Objective. Noninvasive investigation of liver fibrosis with ultrasound-based elastography and laboratory-based fibrosis indices have been established in various chronic liver diseases within the last years. We aimed to evaluate feasibility and diagnostic value of transient elastography (TE), acoustic radiation force impulse imaging (ARFI), and different serologic fibrosis indices in Wilson's disease (WD). Materials and methods. TE and ARFI were performed in 50 Wilson patients. In addition, AST/Platelet Ratio Index (APRI), FIB-4, and Forns score were calculated. Hepatic fibrosis was classified by a clinical score. Results. Of the 50 Wilson patients 41 had hepatic manifestation of WD. TE results were significantly increased in advanced hepatic fibrosis (7.0 ± 2.2 kPa; p < 0.05) and cirrhosis (10.1 ± 6.73 kPa; p < 0.05) compared to individuals without hepatic manifestation (5.0 ± 1.4 kPa).

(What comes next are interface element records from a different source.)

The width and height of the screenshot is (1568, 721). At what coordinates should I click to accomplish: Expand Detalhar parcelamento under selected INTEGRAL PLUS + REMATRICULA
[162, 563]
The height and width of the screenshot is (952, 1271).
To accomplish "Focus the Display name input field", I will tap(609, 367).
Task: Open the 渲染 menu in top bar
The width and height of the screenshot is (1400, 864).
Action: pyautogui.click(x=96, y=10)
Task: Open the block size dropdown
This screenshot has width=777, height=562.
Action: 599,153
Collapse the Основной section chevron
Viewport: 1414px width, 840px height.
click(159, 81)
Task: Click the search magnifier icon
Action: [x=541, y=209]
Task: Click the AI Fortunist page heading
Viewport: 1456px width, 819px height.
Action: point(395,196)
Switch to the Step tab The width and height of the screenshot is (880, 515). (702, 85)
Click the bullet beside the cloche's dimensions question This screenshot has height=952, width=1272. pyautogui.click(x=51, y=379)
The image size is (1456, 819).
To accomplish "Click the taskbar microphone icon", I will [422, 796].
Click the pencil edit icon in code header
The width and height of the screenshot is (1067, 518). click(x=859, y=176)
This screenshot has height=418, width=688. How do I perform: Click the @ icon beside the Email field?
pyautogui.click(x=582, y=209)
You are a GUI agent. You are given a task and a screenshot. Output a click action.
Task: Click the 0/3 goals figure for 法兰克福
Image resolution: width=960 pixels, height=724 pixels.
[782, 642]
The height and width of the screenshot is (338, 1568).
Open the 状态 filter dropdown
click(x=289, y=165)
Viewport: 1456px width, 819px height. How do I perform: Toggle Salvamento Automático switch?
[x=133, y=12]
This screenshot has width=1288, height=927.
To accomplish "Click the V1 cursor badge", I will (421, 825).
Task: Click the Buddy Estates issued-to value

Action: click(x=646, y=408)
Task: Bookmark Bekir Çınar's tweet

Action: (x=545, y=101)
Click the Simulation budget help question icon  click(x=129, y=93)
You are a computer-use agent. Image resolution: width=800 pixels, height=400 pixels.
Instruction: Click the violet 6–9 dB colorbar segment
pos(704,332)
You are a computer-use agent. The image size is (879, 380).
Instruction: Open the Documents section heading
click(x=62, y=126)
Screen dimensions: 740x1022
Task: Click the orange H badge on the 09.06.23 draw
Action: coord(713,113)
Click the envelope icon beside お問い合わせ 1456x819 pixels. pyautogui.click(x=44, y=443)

Right liver lobe ARFI (R-ARFI) values were only increased in cirrhotic patients (1.43 ± 0.28 vs. 1.19 ± 0.14 m/s; p < 0.05). The cutoff values to best discriminate cirrhosis were 6.1 kPa for TE and 1.29 m/s for R-ARFI. Left lobe ARFI failed to provide additional diagnostic benefit. Elastography methods displayed a significant correlation with APRI, FIB-4, and Forns indices (Pearson's rho > 0.33; p < 0.03). Conclusions. TE displayed a gradual increase between different stages of hepatic manifestation in WD and could significantly discriminate cirrhosis. The TE cutoff for cirrhosis may be clinically more relevant than the R-ARFI value.